MAROC
13/08/2018 11h:40 CET

France: Emmanuel Macron reçoit la mère d'un Français emprisonné au Maroc pour terrorisme

Thomas Gallay est retenu depuis deux ans en prison à Salé.

Twitter/annesaurat

INTERNATIONAL - “Il a entendu ma requête”. Ce sont les mots de Béatrice Gallay qui a été reçue par Emmanuel Macron, dimanche 12 août au Fort de Brégançon, lieu de villégiature du président français. Son fils Thomas, 37 ans, est retenu prisonnier au Maroc, à Salé, depuis février 2016, condamné à 4 ans en appel pour appartenance à une cellule terroriste.

“C’est à la fois un honneur et un plaisir d’être reçue par le chef de l’Etat qui écoute une citoyenne française en détresse. Je me dis que j’ai bien fait de venir. Il m’a entendue, il va s’en occuper personnellement, c’est tout ce que je pouvais souhaiter”, a expliqué Béatrice Gallay à la chaîne BFMTV. 
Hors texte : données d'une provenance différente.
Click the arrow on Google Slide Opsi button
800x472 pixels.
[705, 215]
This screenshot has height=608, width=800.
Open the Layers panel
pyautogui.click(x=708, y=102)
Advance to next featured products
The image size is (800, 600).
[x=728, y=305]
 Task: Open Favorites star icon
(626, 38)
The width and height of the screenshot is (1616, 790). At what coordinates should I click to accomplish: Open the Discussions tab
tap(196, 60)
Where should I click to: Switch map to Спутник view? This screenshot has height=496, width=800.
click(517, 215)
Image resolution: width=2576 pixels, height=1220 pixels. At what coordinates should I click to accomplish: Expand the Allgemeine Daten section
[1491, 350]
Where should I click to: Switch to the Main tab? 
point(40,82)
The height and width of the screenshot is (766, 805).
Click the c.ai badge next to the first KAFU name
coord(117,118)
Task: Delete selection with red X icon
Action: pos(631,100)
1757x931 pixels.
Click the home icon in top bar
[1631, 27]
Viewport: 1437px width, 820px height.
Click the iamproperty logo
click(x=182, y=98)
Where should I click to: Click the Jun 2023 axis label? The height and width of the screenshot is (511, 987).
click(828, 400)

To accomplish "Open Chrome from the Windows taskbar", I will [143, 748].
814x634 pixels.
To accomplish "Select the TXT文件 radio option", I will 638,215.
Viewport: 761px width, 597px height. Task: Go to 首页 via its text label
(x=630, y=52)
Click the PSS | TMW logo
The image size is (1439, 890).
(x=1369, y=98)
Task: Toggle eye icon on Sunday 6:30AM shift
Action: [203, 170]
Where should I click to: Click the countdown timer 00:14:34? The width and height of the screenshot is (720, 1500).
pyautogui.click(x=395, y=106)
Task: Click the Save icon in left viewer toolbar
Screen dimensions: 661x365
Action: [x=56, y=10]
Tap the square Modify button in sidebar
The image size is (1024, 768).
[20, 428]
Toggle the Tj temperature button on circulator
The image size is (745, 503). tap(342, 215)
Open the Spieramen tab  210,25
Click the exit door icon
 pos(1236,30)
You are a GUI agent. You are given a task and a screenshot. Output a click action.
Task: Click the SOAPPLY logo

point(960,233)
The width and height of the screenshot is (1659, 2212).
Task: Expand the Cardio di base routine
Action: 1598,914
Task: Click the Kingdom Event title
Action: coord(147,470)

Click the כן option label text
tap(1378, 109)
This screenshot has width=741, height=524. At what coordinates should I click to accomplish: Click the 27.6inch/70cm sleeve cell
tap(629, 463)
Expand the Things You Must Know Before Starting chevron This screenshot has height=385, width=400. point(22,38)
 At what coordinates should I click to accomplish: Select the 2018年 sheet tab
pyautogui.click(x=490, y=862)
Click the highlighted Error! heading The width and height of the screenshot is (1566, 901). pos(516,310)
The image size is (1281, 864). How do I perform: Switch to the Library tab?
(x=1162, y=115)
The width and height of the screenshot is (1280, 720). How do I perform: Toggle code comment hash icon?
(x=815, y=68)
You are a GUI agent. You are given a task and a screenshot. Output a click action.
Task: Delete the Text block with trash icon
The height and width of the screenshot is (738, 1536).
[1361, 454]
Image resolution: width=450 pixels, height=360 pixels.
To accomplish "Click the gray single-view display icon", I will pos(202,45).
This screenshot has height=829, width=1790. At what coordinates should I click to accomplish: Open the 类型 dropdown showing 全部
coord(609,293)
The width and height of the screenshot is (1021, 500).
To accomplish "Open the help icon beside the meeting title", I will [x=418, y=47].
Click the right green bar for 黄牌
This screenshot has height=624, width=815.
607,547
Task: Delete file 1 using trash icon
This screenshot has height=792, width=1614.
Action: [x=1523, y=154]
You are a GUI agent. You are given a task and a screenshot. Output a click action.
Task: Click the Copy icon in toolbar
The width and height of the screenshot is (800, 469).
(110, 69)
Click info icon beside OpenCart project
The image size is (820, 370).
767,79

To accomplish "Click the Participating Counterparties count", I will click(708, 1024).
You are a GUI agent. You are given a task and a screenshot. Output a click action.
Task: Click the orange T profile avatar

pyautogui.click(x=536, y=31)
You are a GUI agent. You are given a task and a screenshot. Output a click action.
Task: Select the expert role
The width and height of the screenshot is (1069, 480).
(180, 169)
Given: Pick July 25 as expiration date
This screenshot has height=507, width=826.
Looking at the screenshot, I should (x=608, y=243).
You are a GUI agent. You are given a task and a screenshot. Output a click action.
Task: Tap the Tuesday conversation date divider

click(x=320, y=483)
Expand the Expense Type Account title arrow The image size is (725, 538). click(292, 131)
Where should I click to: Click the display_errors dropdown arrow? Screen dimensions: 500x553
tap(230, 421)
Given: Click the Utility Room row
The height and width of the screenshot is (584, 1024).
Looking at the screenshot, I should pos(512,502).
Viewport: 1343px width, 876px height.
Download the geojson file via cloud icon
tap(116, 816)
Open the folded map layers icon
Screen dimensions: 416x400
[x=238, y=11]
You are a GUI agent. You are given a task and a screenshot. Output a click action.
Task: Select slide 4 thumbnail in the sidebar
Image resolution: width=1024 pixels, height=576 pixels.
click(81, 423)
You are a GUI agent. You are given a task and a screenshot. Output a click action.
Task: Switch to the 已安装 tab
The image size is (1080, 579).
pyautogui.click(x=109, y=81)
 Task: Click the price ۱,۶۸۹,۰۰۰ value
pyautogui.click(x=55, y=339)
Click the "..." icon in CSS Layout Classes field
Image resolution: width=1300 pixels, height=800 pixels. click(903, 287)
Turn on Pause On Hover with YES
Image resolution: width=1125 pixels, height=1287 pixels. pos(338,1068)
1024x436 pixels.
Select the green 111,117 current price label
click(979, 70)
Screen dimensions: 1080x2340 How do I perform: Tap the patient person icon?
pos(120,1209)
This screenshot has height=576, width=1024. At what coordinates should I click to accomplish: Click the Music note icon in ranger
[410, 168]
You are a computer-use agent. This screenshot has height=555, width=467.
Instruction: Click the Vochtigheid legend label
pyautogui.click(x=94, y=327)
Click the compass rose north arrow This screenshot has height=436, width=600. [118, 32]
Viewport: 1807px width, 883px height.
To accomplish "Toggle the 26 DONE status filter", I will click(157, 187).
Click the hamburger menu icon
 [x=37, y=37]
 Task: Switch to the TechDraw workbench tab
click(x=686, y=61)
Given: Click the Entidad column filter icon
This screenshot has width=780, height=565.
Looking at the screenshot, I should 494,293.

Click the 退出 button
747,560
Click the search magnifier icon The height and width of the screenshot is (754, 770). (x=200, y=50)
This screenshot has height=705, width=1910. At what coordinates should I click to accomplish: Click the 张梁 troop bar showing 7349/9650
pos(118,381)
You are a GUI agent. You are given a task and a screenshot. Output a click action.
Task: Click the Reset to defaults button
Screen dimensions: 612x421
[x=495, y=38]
“Le transfèrement de mon fils s’enlise, je n’ai pas de réponse sur quand il pourra être transféré” a-t-elle déclaré au micro de RTL. “Emmanuel Macron m’a dit qu’il allait personnellement s’occuper de ce dossier, je lui fais confiance”.

En février 2016, Thomas Gallay, un ingénieur originaire du sud-est de la France, avait été interpellé lors d’un coup de filet antiterroriste pour “soutien financier” à des personnes ayant voulu perpétrer des actes terroristes. Selon sa mère, “on lui reproche d’avoir donné 70 euros à une connaissance”, un personnage au centre du dossier, après l’installation de son fils à Essaouira en 2014, qui selon les autorités marocaines, se serait par la suite radicalisé.

Béatrice Gallay précisait à l’AFP, en mars 2017, que Thomas Gallay avait été condamné sur la base de “faux aveux” que la police lui aurait fait signer en arabe, “alors que c’est une langue qu’il ne parle pas”. Elle assure que son fils n’est “même pas converti à l’islam”. Thomas Gallay avait alors récusé le procès verbal de ses aveux, indiquant qu’il s’agissait de déclarations qu’il n’avait jamais faites.

L’ambassade de France a Rabat avait fait savoir à plusieurs reprises que le ministère des Affaires étrangères suivait “avec attention” la situation du Français “dans le respect de l’indépendance de la justice marocaine”.